Second, Bufkin offered the Court a missed opportunity to resolve how to interpret statutes governing veterans’ benefits in a post-Chevron world. In past decisions, the Supreme Court wrestled with whether to apply Chevron v. National Resources Defense Council, a decision that required courts to defer to reasonable agency interpretations of ambiguous statutes, or Gardner in interpreting ambiguous statutory provisions but did not reach a consensus. Justice Neil Gorsuch has argued that the Court needs to resolve this issue because “those who have served in the Nation’s Armed Forces deserve better from our agencies and courts alike.”

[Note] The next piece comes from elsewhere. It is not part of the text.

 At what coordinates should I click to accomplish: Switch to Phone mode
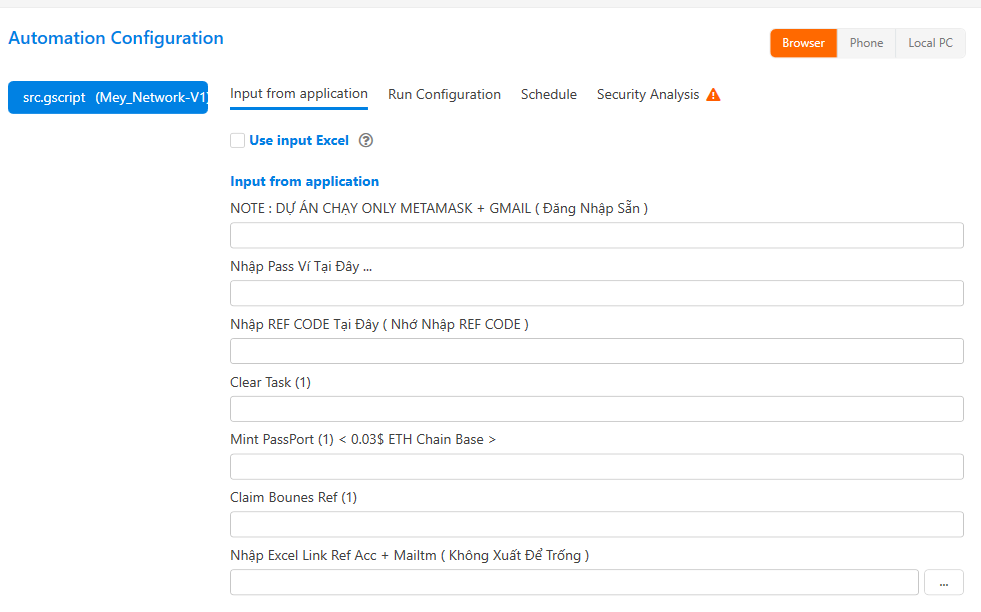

However, the majority never mentioned Gardner or the veteran’s canon in its analysis of the issue and avoided discussing the ambiguity of Congress’ command to “take due account.” Justice Ketanji Brown Jackson’s dissent, joined by Justice Gorsuch, recognized that Gardner requires interpretation of an ambiguous statute in a veteran’s favor and if applied here would potentially require the Veterans Court to do an investigation into the Board’s weighing of evidence instead of what appears to veterans to be the rudimentary review of “clearly erroneous” factual determinations.
This is not the first time Justice Thomas and Justices Jackson and Gorsuch have disagreed on the application of the pro-veteran’s canon. In Rudisill v. McDonough, Justice Jackson authored the majority opinion that found a statute unambiguous but noted that “if the statute were ambiguous, the pro-veteran canon would favor” the veteran. Justice Thomas’s dissent, however, contended that the veteran’s canon should not have a role in our interpretation. It is unsurprising that Justice Thomas avoided discussion of the pro-veteran canon’s impact in Bufkin.
The Court’s failure in its first post-Chevron veteran’s case to even discuss the impact of the canon bodes poorly for a recognition that veterans should be treated favorably in a process intended to preserve the nation’s promise “to care for him who shall have borne the battle.”
If ignoring the pro-veteran canon becomes the norm, Congress and the VA will need to review certain assumptions of the pro-veteran and non-adversarial system, including the assumptions that the VA process will favor veterans and that the influence of attorneys early in the process of seeking benefits is not just unnecessary, but harmful. These decisions will have an impact on all Americans. Our nation should think carefully about our promise to care for those who have been injured in service to our country and the impact that chipping away at pro-veteran policies in the delivery of benefits will have on the voluntary recruiting and retention of armed services members.
This essay is part of a series, titled “The Supreme Court’s 2024-2025 Regulatory Term.”